*THE PROBLEM*
How many of the lines below contain the string "label"? Reply with the number alone.

+ + + + + + +

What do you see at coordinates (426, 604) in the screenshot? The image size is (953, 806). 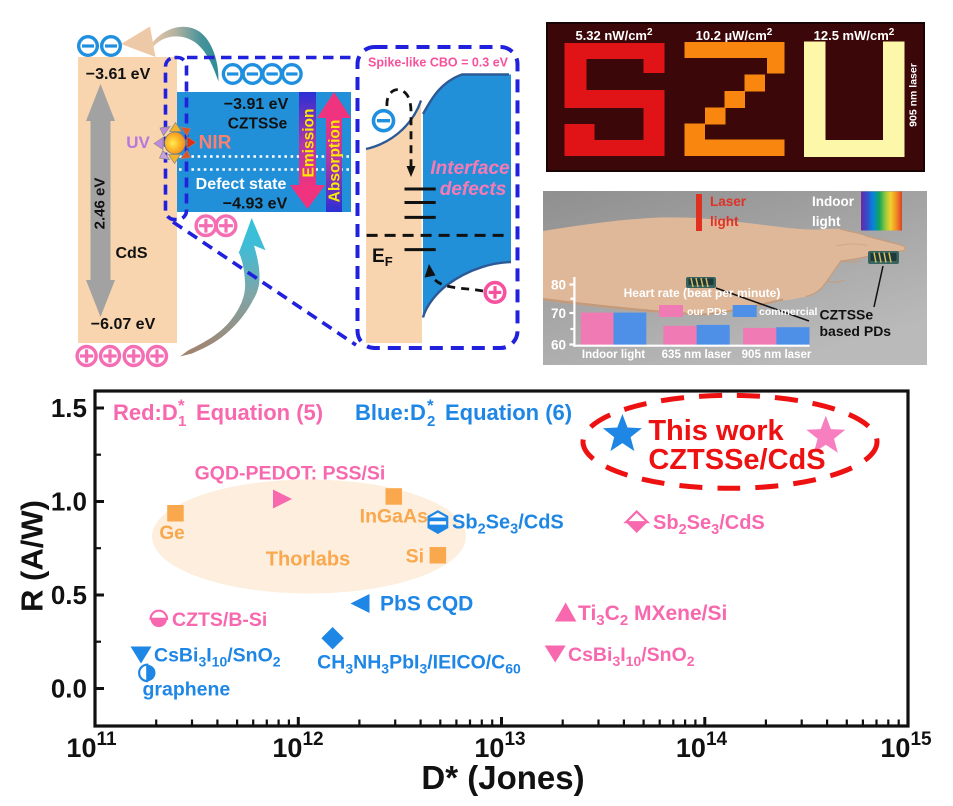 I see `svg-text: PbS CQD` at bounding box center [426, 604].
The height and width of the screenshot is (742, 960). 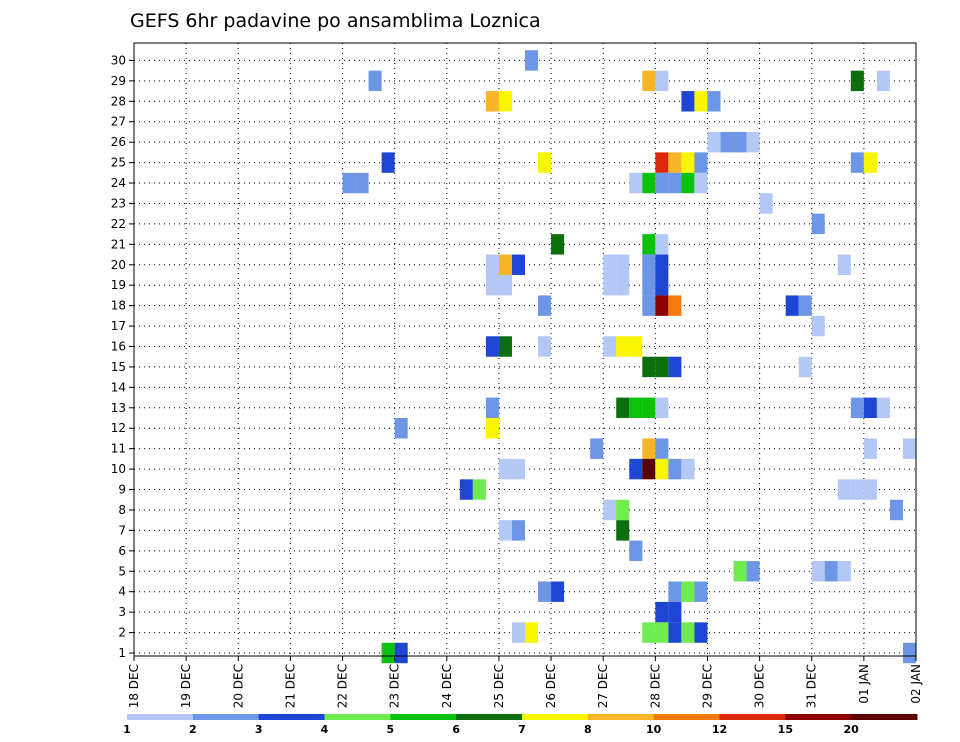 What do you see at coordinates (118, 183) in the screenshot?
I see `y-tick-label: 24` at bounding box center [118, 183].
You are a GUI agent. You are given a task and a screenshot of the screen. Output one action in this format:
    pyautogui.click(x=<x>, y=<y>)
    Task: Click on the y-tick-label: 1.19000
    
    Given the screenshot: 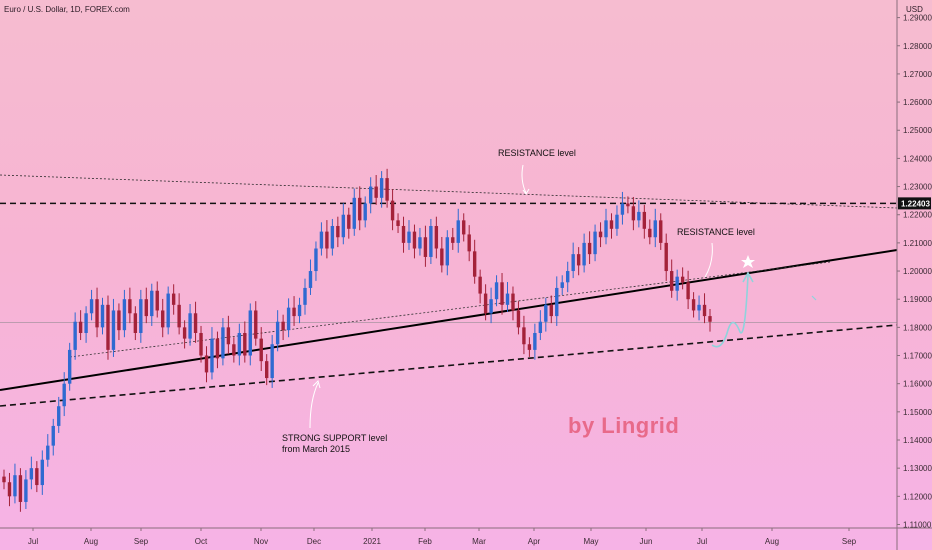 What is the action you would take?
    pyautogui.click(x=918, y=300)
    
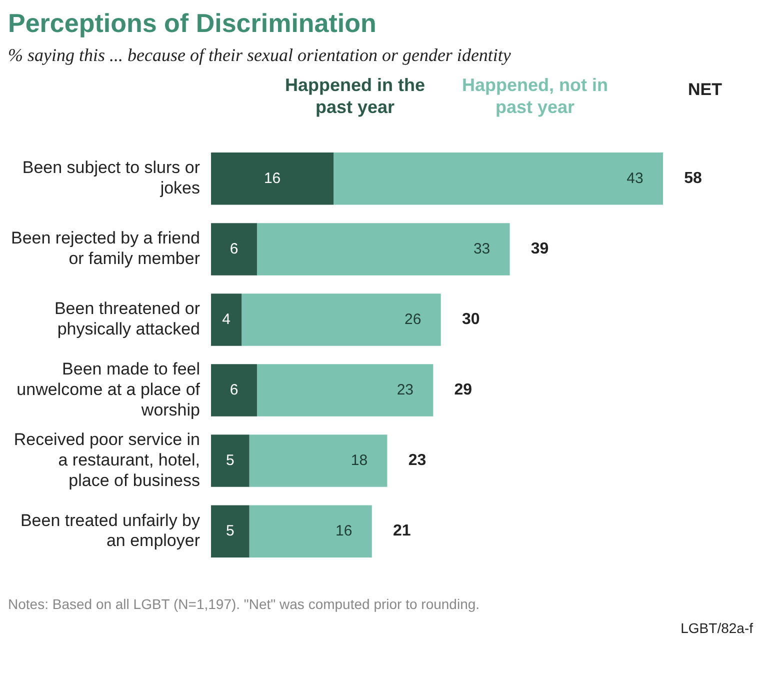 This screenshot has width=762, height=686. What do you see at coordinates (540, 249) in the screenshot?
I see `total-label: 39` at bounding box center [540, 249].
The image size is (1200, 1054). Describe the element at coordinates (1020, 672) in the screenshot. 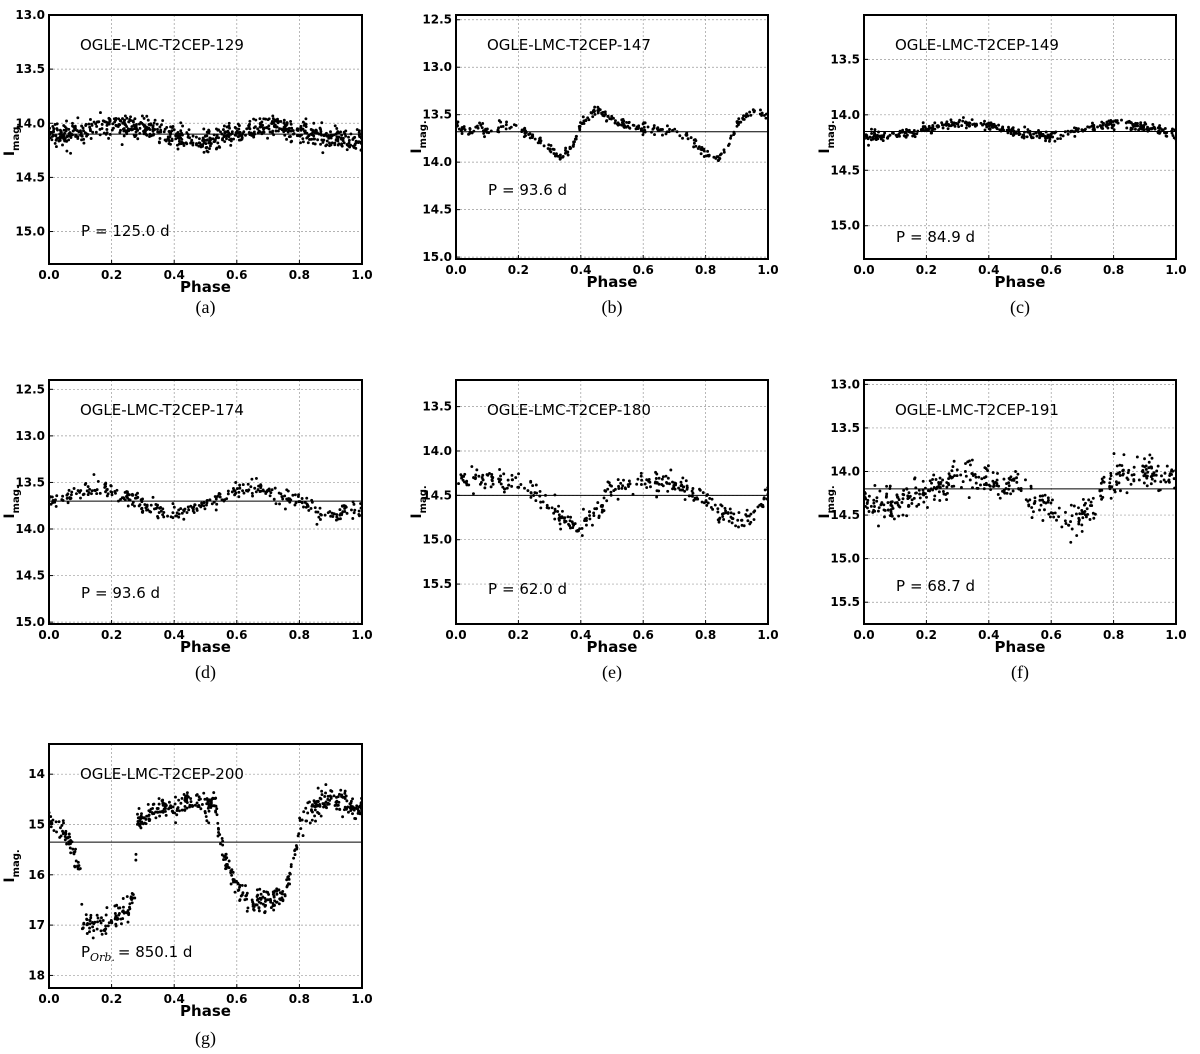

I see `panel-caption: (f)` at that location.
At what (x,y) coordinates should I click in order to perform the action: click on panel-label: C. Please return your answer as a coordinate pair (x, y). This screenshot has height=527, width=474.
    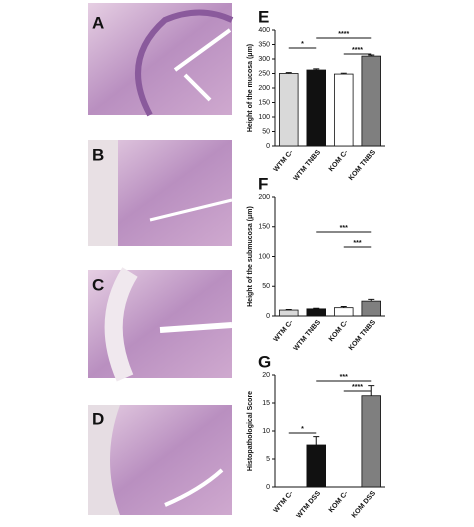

+ + + + + + +

*ANSWER TO THIS PROBLEM*
4